Specialist on Aging to Speak on "Why Geriatrics?"

Princeton, N.J. -- Dr. Robert N. Butler, director of the International Longevity Center at the Mount Sinai Medical Center, will give a lecture entitled "Why Geriatrics?" at Princeton University's Woodrow Wilson School of Public and International Affairs on Monday, March 30, at 4:30 p.m., in Bowl 6 of Robertson Hall.

In 1982 Dr. Butler founded the department of geriatrics at the Mount Sinai Medical Center, the first such department at a U.S. medical school. He served as the department's chair and as a professor until 1995 when he became the full-time director of the U.S. branch of the International Longevity Center (ILC), which he established in 1990. With branches in Tokyo and Paris, the ILC conducts studies of the impact of longevity on society and its institutions--on productivity, health care systems in various countries and on the lives of children.

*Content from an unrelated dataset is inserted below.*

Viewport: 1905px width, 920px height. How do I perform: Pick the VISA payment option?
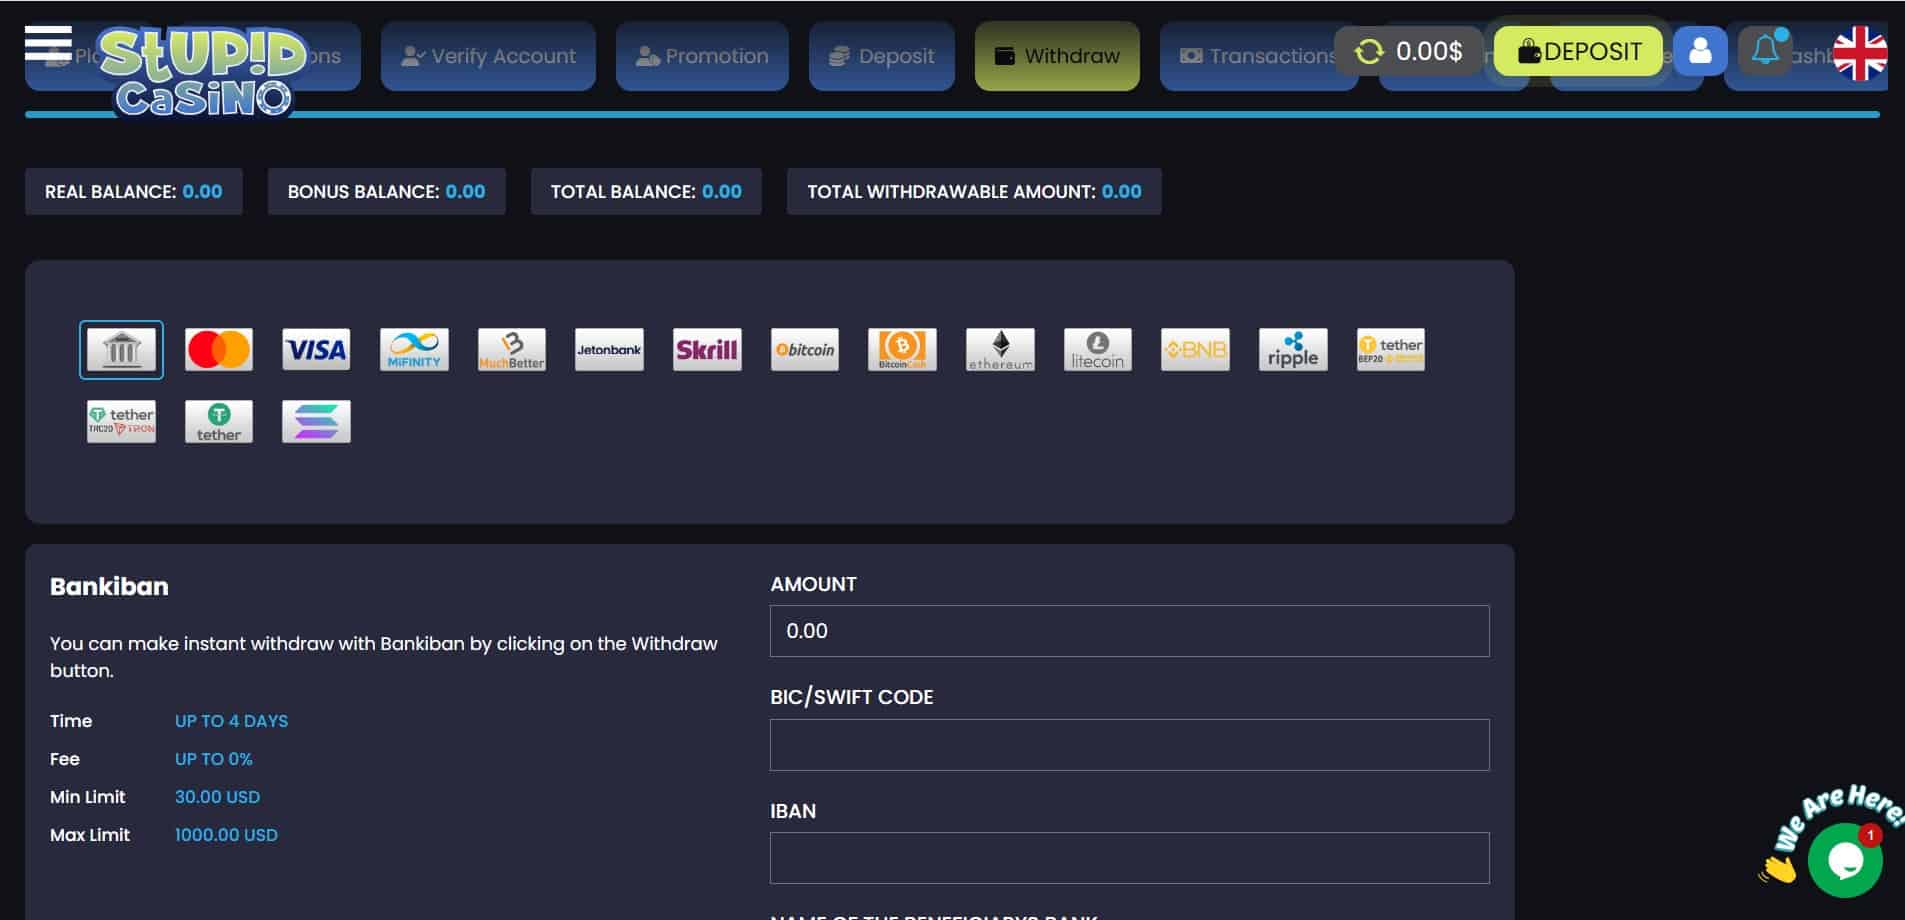(x=316, y=350)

Dr. Butler was the founding director of the National Institute on Aging of the National Institutes of Health (1975-82). His research there helped establish that senility is a consequence of disease, not of aging, and he identified Alzheimer's disease as a national research priority. He is a member of the Institute of Medicine of the National Academy of Sciences and of the National Academy of Social Insurance, a founding fellow of the American Geriatrics Society and vice chair of the Alliance for Aging Research. Dr. Butler is on the national advisory committees of the Physician for Human Rights and of the National Women's Health Resource Center and has been a frequent adviser to the World Health Organization.

In 1976 Dr. Butler won the Pulitzer Prize for Why Survive? Being Old in America and is a coauthor of Aging and Mental Health and of Love and Sex after 60. He is currently working on a new book, The Longevity Revolution.

Dr. Butler's lecture is sponsored by the Woodrow Wilson School of Public and International Affairs and the Herman M. ("Red") Somers Lecture Series on Aging.